Nothing but Regrets – Federated Causal Discovery

Discovering causal relationships enables us to build more reliable, robust, and ultimately trustworthy models. It requires large amounts of observational data, though. In healthcare, for most diseases the amount of available data is large, but this data is scattered over thousands of hospitals worldwide. Since this data in most cases mustn’t be pooled for privacy reasons, we need a way to learn a structural causal model in a federated fashion.

At this year’s AISTATS, my co-authors Osman Mian, David Kaltenpoth, Jilles Vreeken and me presented the paper “Nothing but Regrets – Privacy-Preserving Federated Causal Discovery” in which we show that you can discover causal relationships by sharing only regret values with a server: The server sends a candidate causal model to each client and the clients reply with how much worse single-edge extensions of this global model are compared to the original global model. From this information alone, the server can compute the best extension of the current global model.

In practice, the environments at the local clients are not the same. We should expect local differences that could be modeled by interventions into the global causal structure. In our AAAI paper “Information-Theoretic Causal Discovery and Intervention Detection over Multiple Environments” we have shown how to discover a global causal structure as well as local interventions in a centralized setting. Our current goal is to combine these two works to provide an approach to federated causal discovery from heterogeneous environments.

Causal Discovery from Multiple Environments

At AAAI 2023 my colleagues Osman Mian, Jilles Vreeken and me presented our paper “Information-Theoretic Causal Discovery and Intervention Detection over Multiple Environments” in which we learn a global structural causal model over multiple environments, as well as discover potential local intervention that change some causal relationships within particular environments.

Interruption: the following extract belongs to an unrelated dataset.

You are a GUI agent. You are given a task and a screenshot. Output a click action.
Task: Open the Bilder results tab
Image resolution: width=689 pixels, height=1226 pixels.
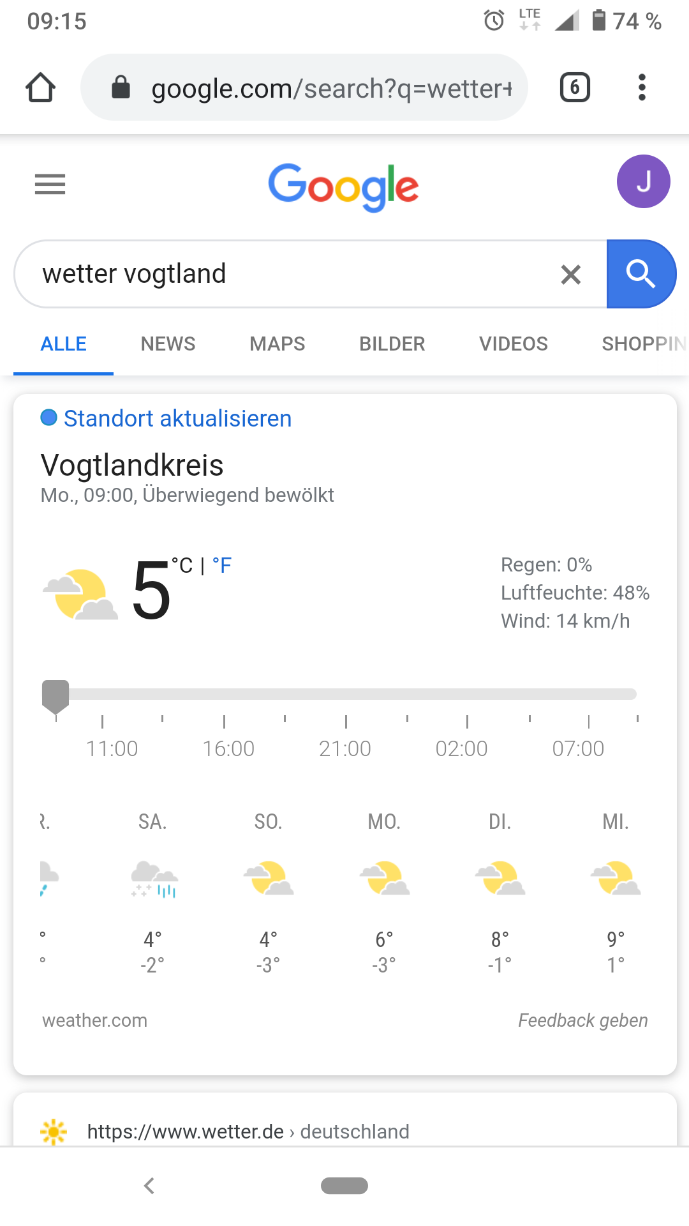click(392, 344)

For medical data this has an enormous impact: Being able to reliably detect causal relationships in medical data, such as gene expressions or patient records, allows us not only to build more reliable and trustworthy models, but also to detect novel insights on diseases and risk factors.

Reliably detecting causal relationships requires large amounts of observational data, though. Therefore, it is paramount to develop privacy-preserving methods to tap into the large, but inherently distributed medical datasets in hospitals all over the world. What we need is federated causal discovery.